The results of 50 patients, 32 men and 18 women, whose age ranged between 33 and 82 years with a median age of 62 years, were available for retrospective analysis. Follow-up time varied from 1.2 months to 92 months (7.6 years), with a mean of 13.1 months and a median of 7.9 months. All patients were operated with a histological diagnosis of GBM, supplemented by immunohistochemical and molecular genetic analysis where available. GBM without IDH mutations was confirmed in 41 patients, GBM with IDH mutations in 4 patients. In five cases, it was not possible to investigate the IDH mutation due to insufficient quality of the collected sample. MGMT promoter methylation was confirmed in 12 patients. For technical reasons, MGMT promoter methylation was not investigated in 19 patients.

A total of 13 patients underwent radiotherapy alone at a total dose (60 Gy/30 Gy), either in the form of intensity modulated radiotherapy (iMRT) or 3D conformal radiotherapy. Another 23 patients underwent complete concomitant chemoradiotherapy according to the Stupp protocol. Only three of these patients required a dose reduction of continued chemotherapy due to hematotoxicity. At the beginning of the analysis, it was determined that the application of more than 40 Gy of radiotherapy in normofractionation would be considered as performed oncotherapy. In the end, however, no patient received a radiotherapy dose between 40 and 59 Gy. Fourteen patients did not complete or did not undergo any oncological treatment due to unsatisfactory clinical status.

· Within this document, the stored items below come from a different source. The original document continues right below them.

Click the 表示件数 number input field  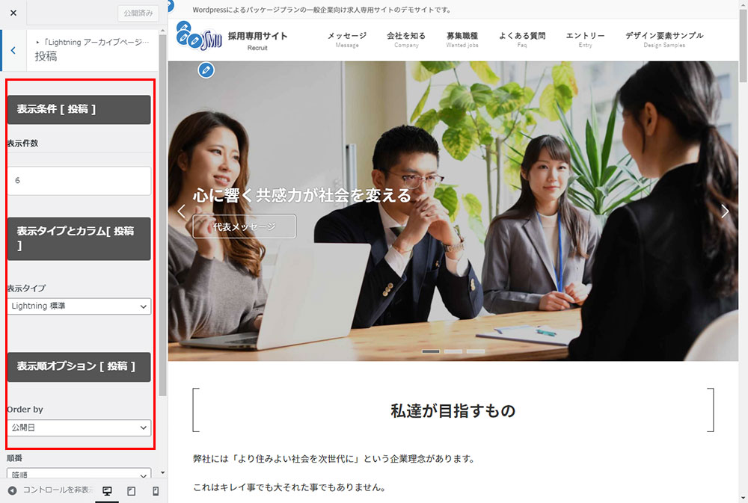[79, 181]
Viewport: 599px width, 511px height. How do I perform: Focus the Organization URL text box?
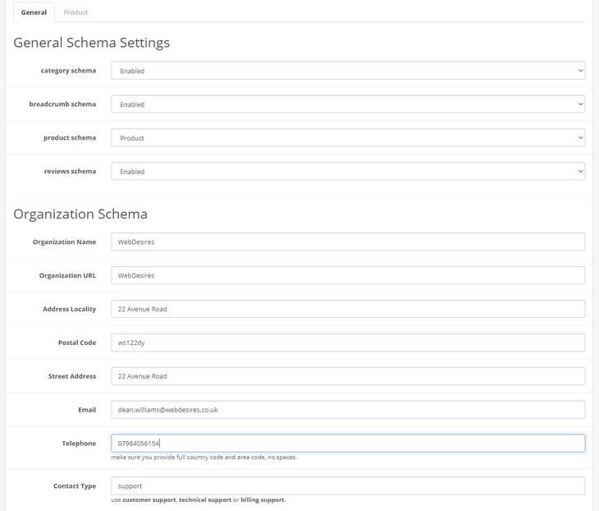pyautogui.click(x=348, y=276)
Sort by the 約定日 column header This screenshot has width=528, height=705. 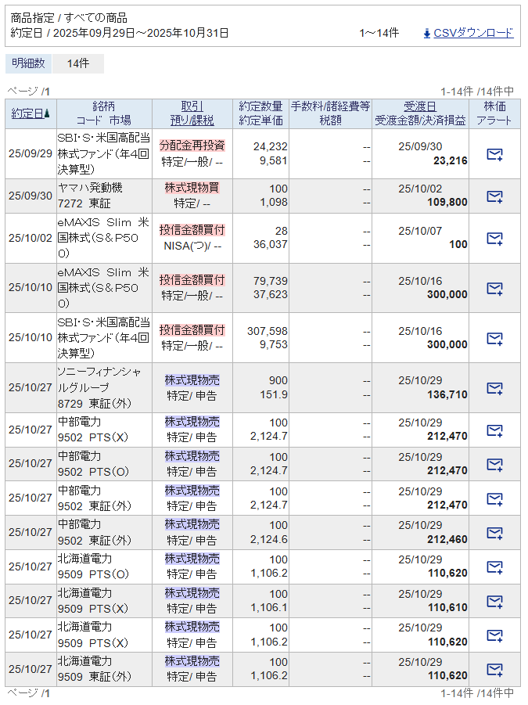28,113
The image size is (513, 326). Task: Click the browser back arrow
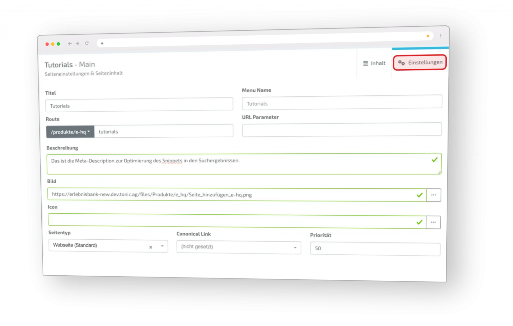tap(70, 44)
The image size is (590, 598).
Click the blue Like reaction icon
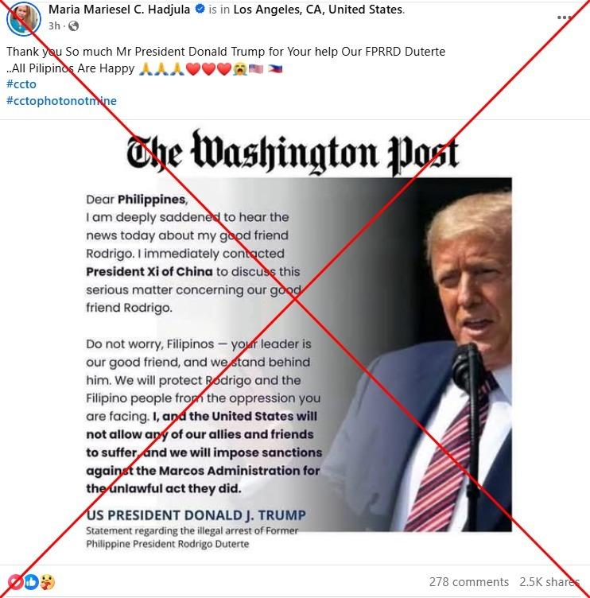pos(31,582)
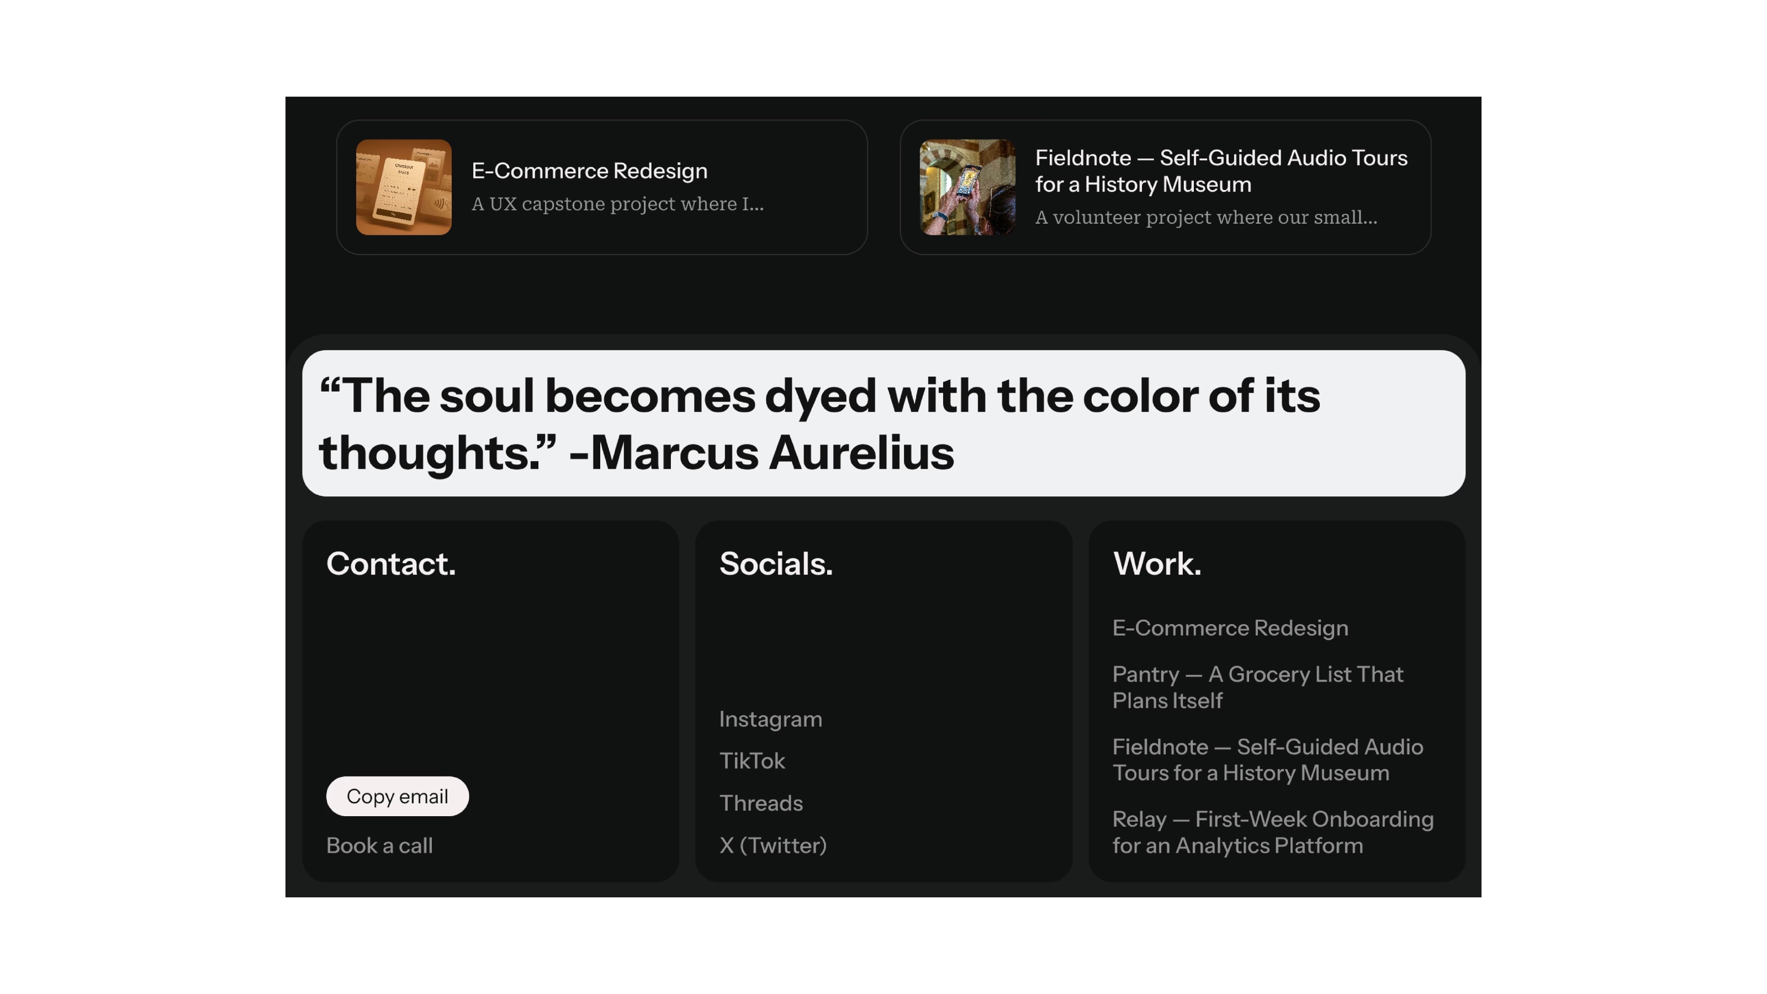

The operated patients were divided into groups according to the residual volume based on the postoperative residual volume (Table 1). Group 1 was also added with patients with so-called supramaximal resection [11], which was defined by complete removal of both the postcontrast-enhancing portion of the tumor and resection of noncontrast-enhancing tissue (MR/T1 hyposignal, MR/T2/FLAIR hypersignal) with a residual volume below 5 cm³. Group 2A included patients with complete resection characterized by complete removal of the postcontrast-enhancing component of the tumor. Group 2B was defined by a residual tumor volume ≤ 1 cm³. Group 3A was characterized by a residual postcontrast tissue volume ≤ 5 cm³. Group 3B was characterized by a residual postcontrast tissue volume greater than 5 cm³. One patient in group 4 had a resection procedure prematurely terminated due to cardiovascular instability. The resulting radicality of the resection was more consistent with an extended biopsy.

The extent of the resection performed in the case of partial resection ranged from 15%, which is at the level of a biopsy, to resection of 99% of the volume, including the postcontrast non-contrasting component of the tumour. The largest preoperative tumor had a volume of 117.74 cm³, and the smallest had a volume of 10.76 cm³(median 22.23 cm³and mean 29.49 cm³). The average radicality of resection among all operated patients was 92%.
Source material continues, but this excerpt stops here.